E-cigarettes—A Safer Smoke?
Electronic cigarettes or e-cigarettes are also known as electronic nicotine delivery systems or ENDS. These battery-powered devices are designed to resemble traditional tobacco products (eg, cigarettes, pipes), although some of these products look like a pen or memory stick. An e-cigarette delivers nicotine in a heated flavored vapor.
- Some people use e-cigarettes without nicotine believing them to be safe, and a means to augment tobacco cessation. However, a study performed by the Center for Environmental Health showed the nicotine-free devices delivered acetaldehyde and formaldehyde, both cancer-causing chemicals.
- E-cigarettes are not approved by the U.S. Food and Drug Administration as part of a tobacco smoking cessation program.
Concern about potential health risks has been raised by many public health experts. Besides what is already known about the damaging effects of nicotine, not a lot is known about the flavorings and chemicals in and potential reactions during e-cigarette use. Therefore, the question as to whether e-cigarettes are safer than smoking tobacco remains unanswered.
Nicotine and Osteoporosis
Smoking tobacco increases the risk for osteoporosis; a serious disease that causes loss of bone mineral density or bone’s mass—the strength of bones in the body. It starts with the effects of nicotine, a vasoconstrictor that reduces blood flow to tissues throughout the body. Proper circulation of blood is essential to deliver oxygen and nutrients bone cells need to reproduce and maintain density. Nicotine also slows the production of osteoblasts—cells that form new bone. Furthermore, smoking interferes with the body’s ability to absorb calcium and more quickly breaks down estrogen—both of which are vital to healthy bones.
- Fact: Osteoporosis is a contributing risk factor to painful vertebral compression fractures.
Tobacco Use and Spine Surgery
If you smoke, your spine surgeon may recommend you quit four to six weeks before your surgery, and remain nicotine free for four weeks thereafter. This can reduce your risk of wound complications by 50%.1
Nicotine and General Anesthesia
The effects of smoking tobacco can begin with administration of general anesthesia, which is commonly used for spine surgery. First, nicotine increases heart rate, meaning your heart is pumping more and working harder. Blood pressure may increase and because nicotine is a vasoconstrictor, blood vessels narrow. People who smoke produce more mucus that may affect the airway and complicate breathing while under anesthesia. Additional medication (eg, albuterol, a bronchodilator) may be needed to increase oxygen intake.

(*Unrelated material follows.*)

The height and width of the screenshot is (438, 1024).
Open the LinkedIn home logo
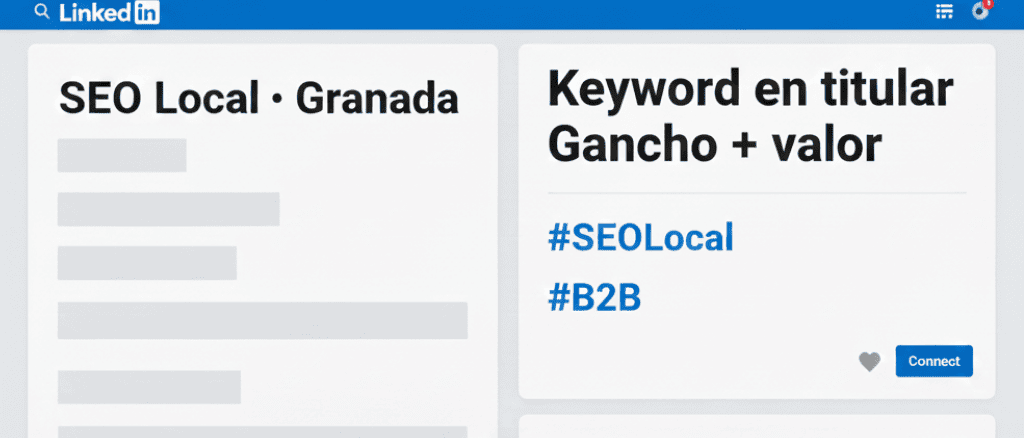click(109, 12)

Nicotine and Wound Healing
People who smoke may experience complications related to wound healing, including an increased risk for infection. Furthermore, it can take longer for surgical wounds to heal. This can happen because smokers have more carbon monoxide in their bodies that steals the oxygen needed to expedite healing of tissues.
Nicotine and Spinal Fusion
The goal of spinal fusion is two or more bones healing/growing together. However, tobacco use increases the risk for an incomplete fusion, failed fusion, or nonunion.